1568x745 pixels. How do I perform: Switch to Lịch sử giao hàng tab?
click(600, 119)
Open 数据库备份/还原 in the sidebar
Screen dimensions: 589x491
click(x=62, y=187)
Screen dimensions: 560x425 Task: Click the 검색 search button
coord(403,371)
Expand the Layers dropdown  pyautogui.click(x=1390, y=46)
○ ○ ○ ○ ○ ○ ○
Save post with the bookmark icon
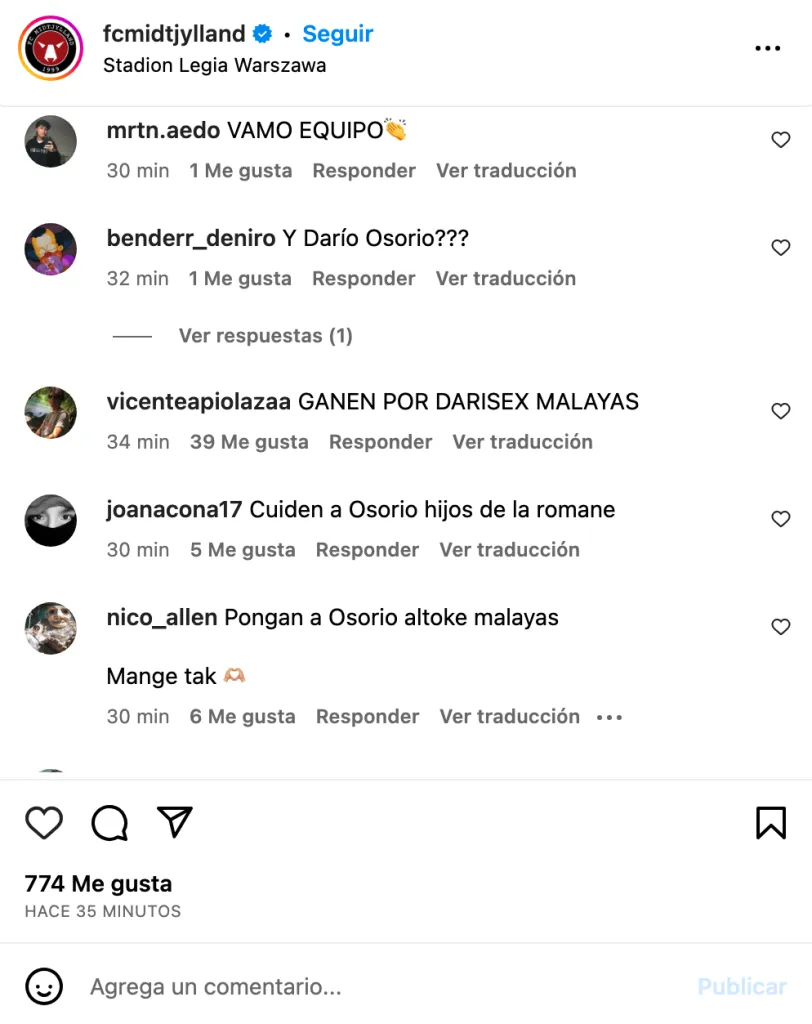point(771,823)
○ ○ ○ ○ ○ ○ ○
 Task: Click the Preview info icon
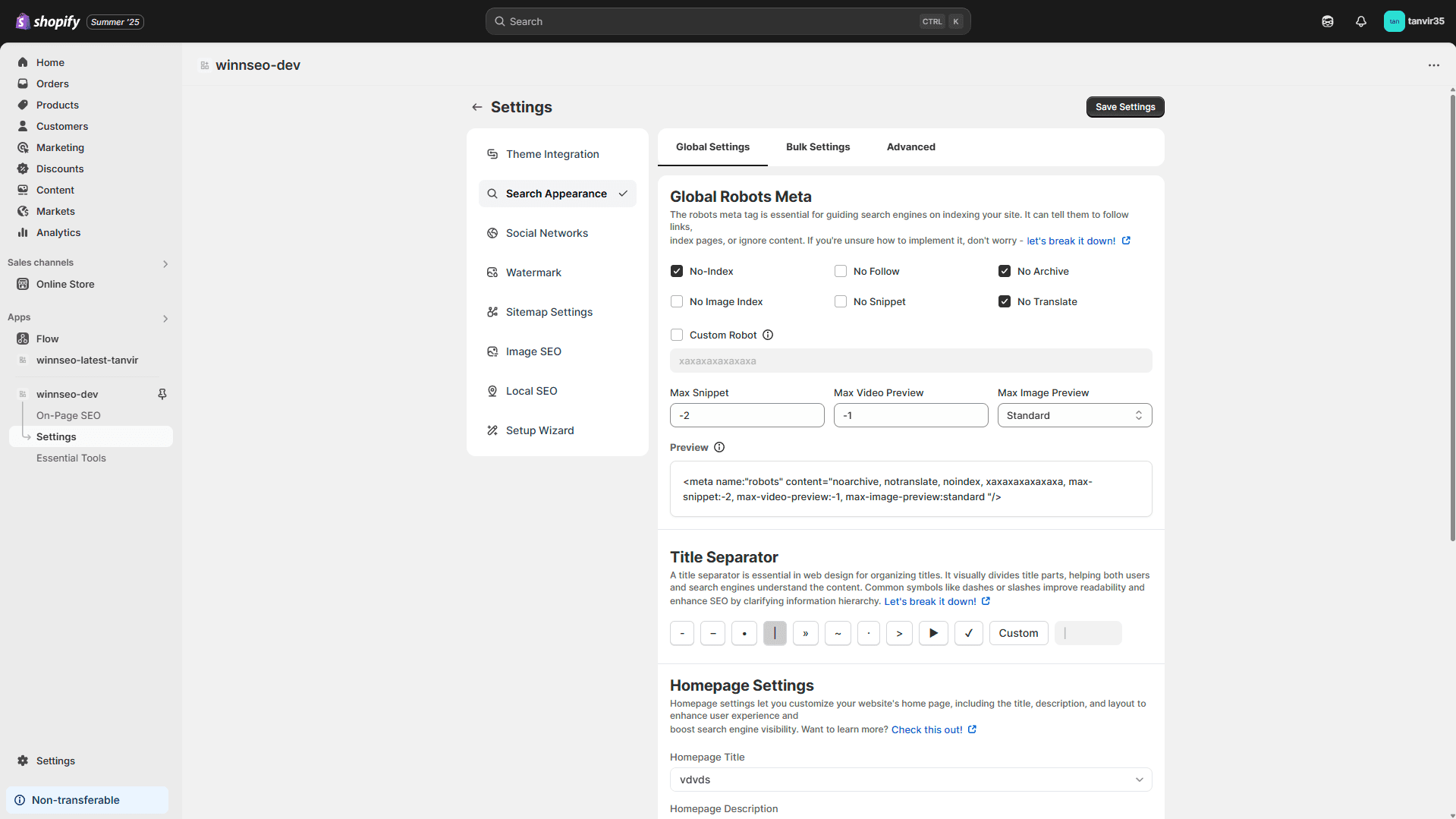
○ ○ ○ ○ ○ ○ ○
Assignment: Taking the records above, retype every line from the one with "Screen dimensions: 560x425" down to the one with "Expand the Layers", exactly and with nothing else.

Answer below:
Screen dimensions: 560x425 Task: Click the 검색 search button
coord(403,371)
Expand the Layers dropdown  pyautogui.click(x=1390, y=46)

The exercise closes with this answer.